Closed NobodyXu closed 2 years ago

NobodyXu commented 2 years ago

I've verified that using this setup, user will be able to access the log in /run/bees, but cannot access the mounted filesystem.

Signed-off-by: Jiahao XU Jiahao_XU@outlook.com

NobodyXu commented 2 years ago

Since beesd right now is hard coded to ensure it runs as root instead of examing the capabilities, I cannot use “DynamicUser” option to run the daemon as an dynamically created, non root, random user which has no write access to any part of the system.

It would be better if beesd can checks for required capabilities instead.

Edit:

Seems like uid checking is done by beesd.in, then I can use capsh to check for the required capabilities and perhaps also drop CAP_SYS_ADMIN before executing beesd.

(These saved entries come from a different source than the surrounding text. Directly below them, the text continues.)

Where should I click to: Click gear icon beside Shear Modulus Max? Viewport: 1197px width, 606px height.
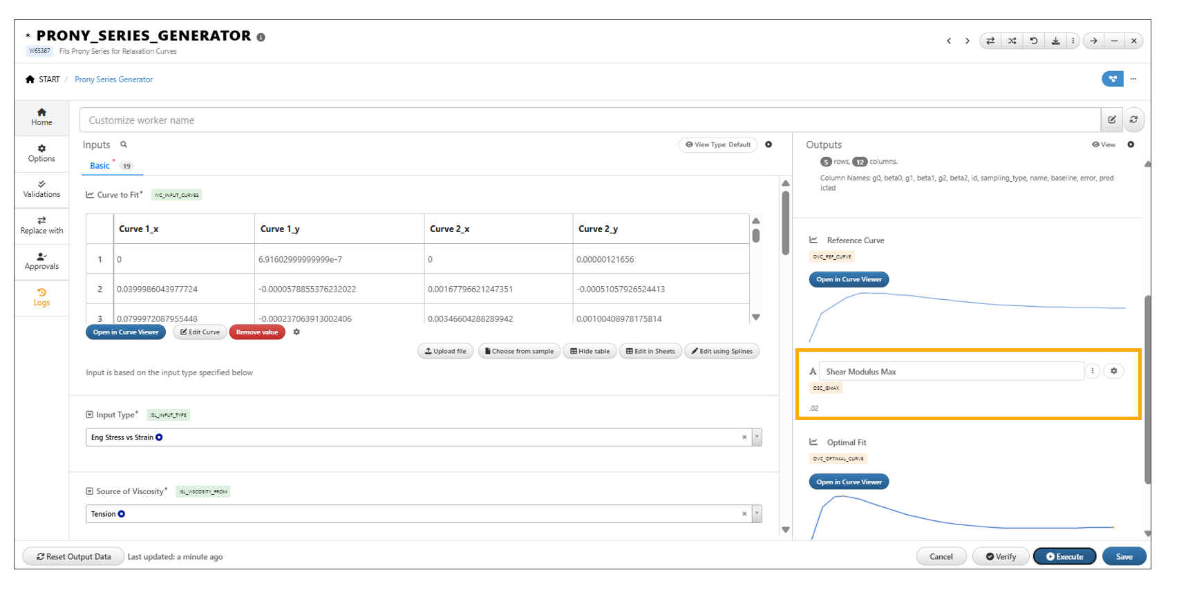(1113, 372)
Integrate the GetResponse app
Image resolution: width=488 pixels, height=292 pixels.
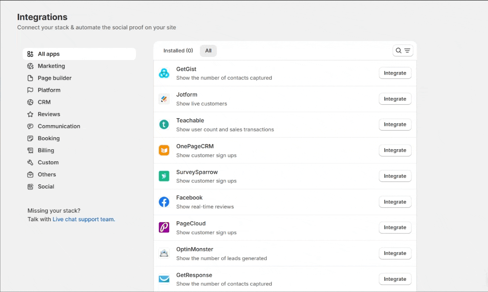pyautogui.click(x=395, y=279)
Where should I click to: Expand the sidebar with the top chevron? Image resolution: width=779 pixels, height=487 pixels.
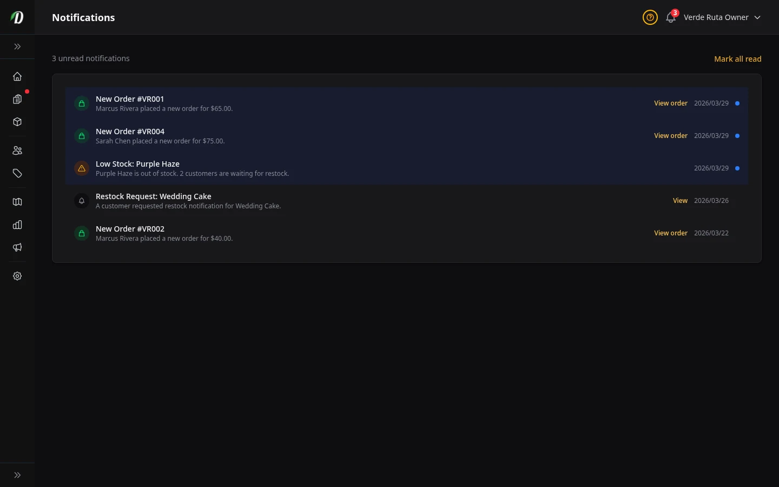(17, 47)
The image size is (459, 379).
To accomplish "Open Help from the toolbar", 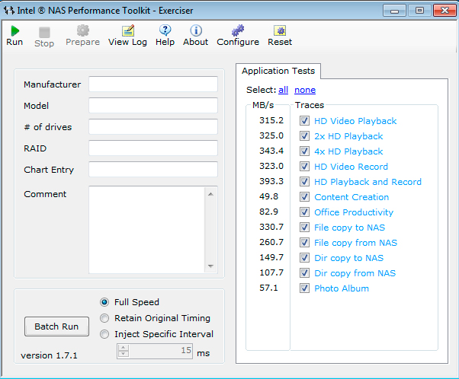I will click(x=165, y=30).
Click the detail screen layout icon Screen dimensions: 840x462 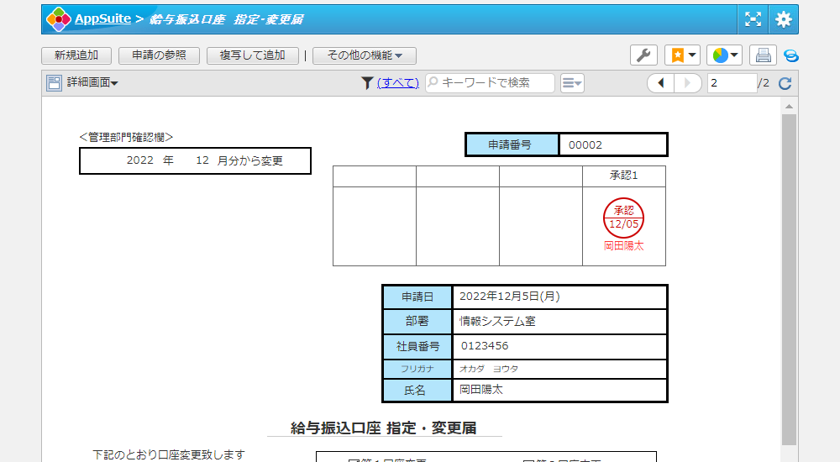point(54,82)
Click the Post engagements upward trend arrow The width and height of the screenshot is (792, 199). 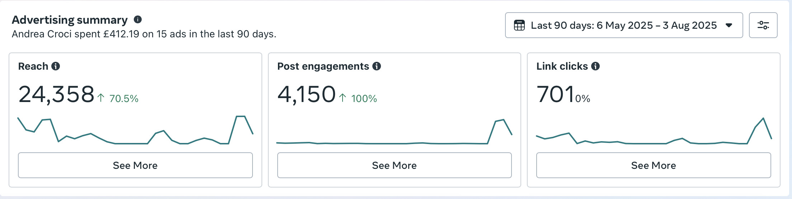coord(343,98)
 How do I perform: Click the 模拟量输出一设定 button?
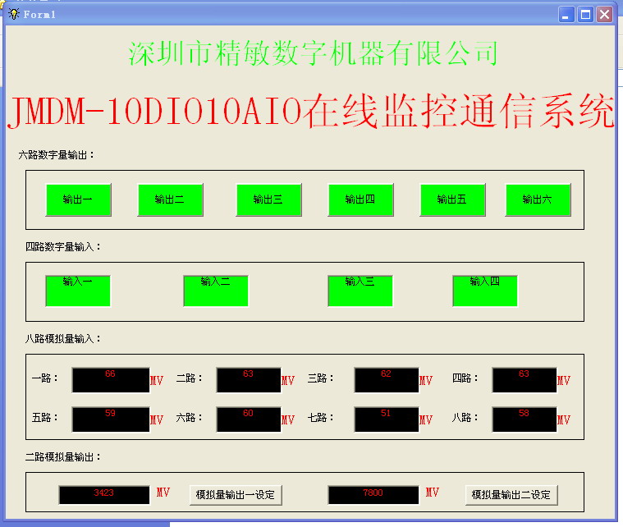(236, 494)
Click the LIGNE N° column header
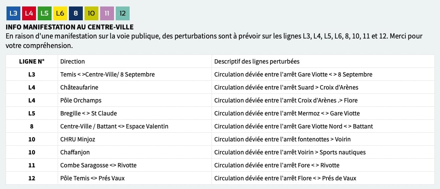The width and height of the screenshot is (440, 189). click(x=32, y=61)
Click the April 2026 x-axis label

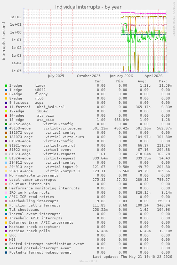pos(153,76)
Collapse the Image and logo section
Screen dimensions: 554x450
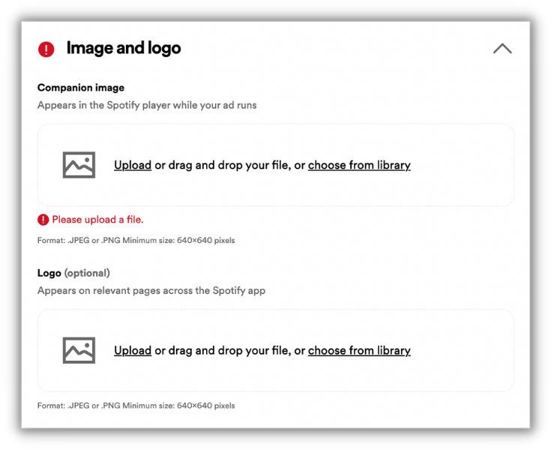502,49
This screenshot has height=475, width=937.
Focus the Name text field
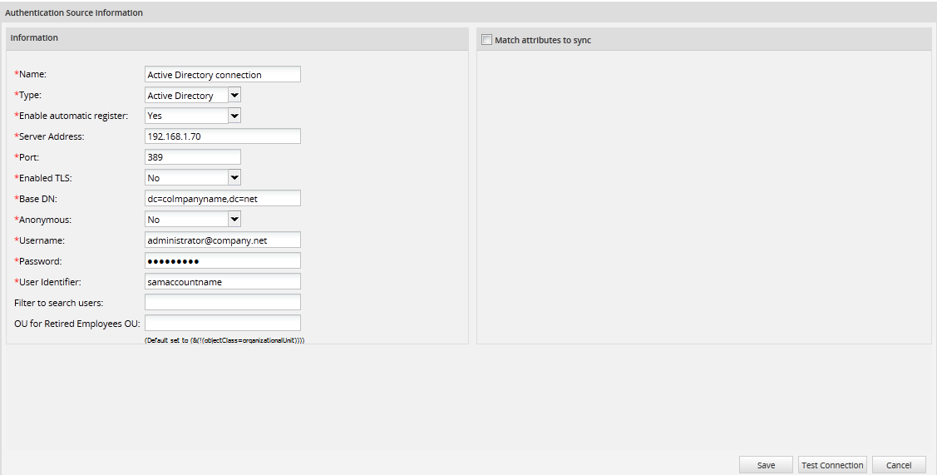pyautogui.click(x=222, y=75)
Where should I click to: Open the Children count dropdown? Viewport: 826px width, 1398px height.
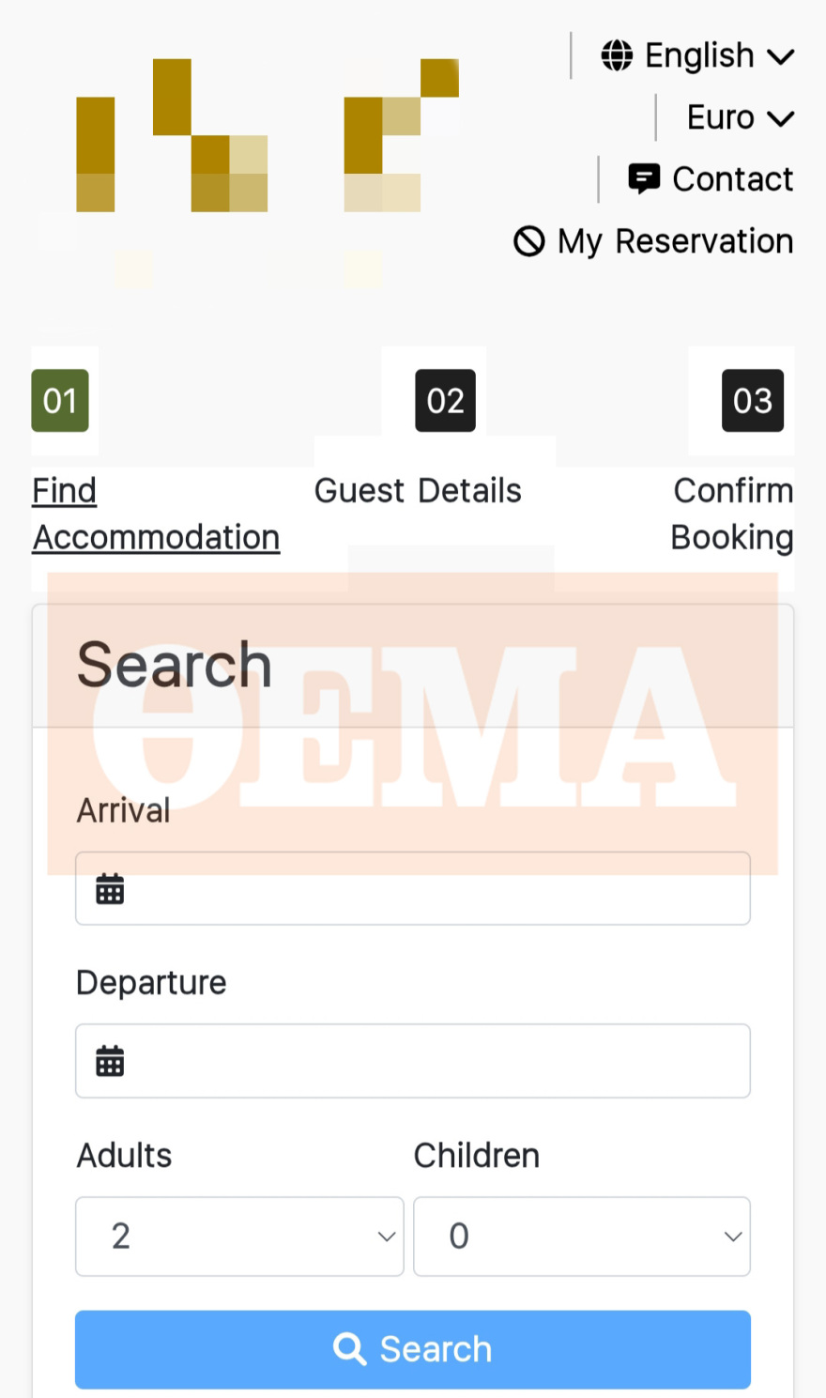[582, 1236]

kakra commented 2 years ago

What would DynamicUser mean for the persistent state files created by bees, that is the hash and progress files?

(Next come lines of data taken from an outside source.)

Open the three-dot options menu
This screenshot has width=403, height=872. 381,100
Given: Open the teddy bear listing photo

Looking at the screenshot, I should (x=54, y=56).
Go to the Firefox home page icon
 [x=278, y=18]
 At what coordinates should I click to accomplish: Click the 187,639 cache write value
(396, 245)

NobodyXu commented 2 years ago

@kakra OOPs, didn’t consider that.

It would mainly affect newly created files and directories, causing them to be owned by some random user.

It wouldn’t affect accessing existing file and with the capabilities I set, it should be able to access the files just fine.

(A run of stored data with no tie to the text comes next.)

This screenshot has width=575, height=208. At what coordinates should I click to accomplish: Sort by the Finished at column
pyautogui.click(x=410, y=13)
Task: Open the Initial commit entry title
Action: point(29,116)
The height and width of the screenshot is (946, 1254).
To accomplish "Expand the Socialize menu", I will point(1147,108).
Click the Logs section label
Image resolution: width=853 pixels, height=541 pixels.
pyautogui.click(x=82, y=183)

Though it seems that with persistent state, it would be better to create a new user beesd and run beesd as that.

NobodyXu commented 2 years ago

@kakra Seems like DynamicUser isn’t a good idea, but none the less using capsh to check capabilities instead of checking for root and dropping CAP_SYS_ADMIN before executing the actual binary is still doable.

kakra commented 2 years ago

systemd has ways of creating sysusers via configuration, the uid should persist across the life time of the OS installation.

NobodyXu commented 2 years ago

systemd has ways of creating sysusers via configuration, the uid should persist across the life time of the OS installation.

Thanks for the advice!

After a bit googling, I found sysuser.d for automatically creating non-interactive user for servoce.

NobodyXu commented 2 years ago

@kakra Turns out CAP_SYS_ADMIN is necessary for beesd.

Removing it makes beesd throws

crawl_transid[3274]:         exception type std::system_error: BTRFS_IOC_TREE_SEARCH_V2: /run/bees/mnt/a7273dfd-4e68-4572-870a-76c51182b871 at fs.cc:762: >

on every crawl.

NobodyXu commented 2 years ago

@kakra I think I will submit it in another PR once this one is merged.

kakra commented 2 years ago

Turns out CAP_SYS_ADMIN is necessary for beesd.

Might be some (expected or unexpected) btrfs thing... Tree search probably needs CAP_SYS_ADMIN and there's no way around it.

Zygo commented 2 years ago

Where are we on this PR and #189? Should I pull them and tag v0.7, or tag v0.7 with what we have now, and pull these immediately after?

Zygo commented 2 years ago

bees needs to have full write access to the deduped filesystem. A lot of it is hidden behind the oddball dedupe access rules, where you can dedupe files that have been opened O_RDONLY if you are root or own the file, but they definitely need to be writable by the bees process.

There are also O_TMPFILE files which require write access to the root directory of the filesystem (though that could be any directory on the filesystem--right now it uses the subvol root because that directory must exist and bees running as root can write to it).

Zygo commented 2 years ago

Welp...apparently git push --no-tags pushes tags. Who knew? :-P

NobodyXu commented 2 years ago

@Zygo I would prefer #189 to be merged in, since it removes the unused and confusing new option MOUNT_OPTIONS I introduced in #188 (but it does preserve PRIVATE_MOUNT I introduced in that commit)

Zygo commented 2 years ago

I've accidentally merged them both. I created the v0.7 tag but didn't intend to push it, then pushed it...and now we have a v0.7 tag.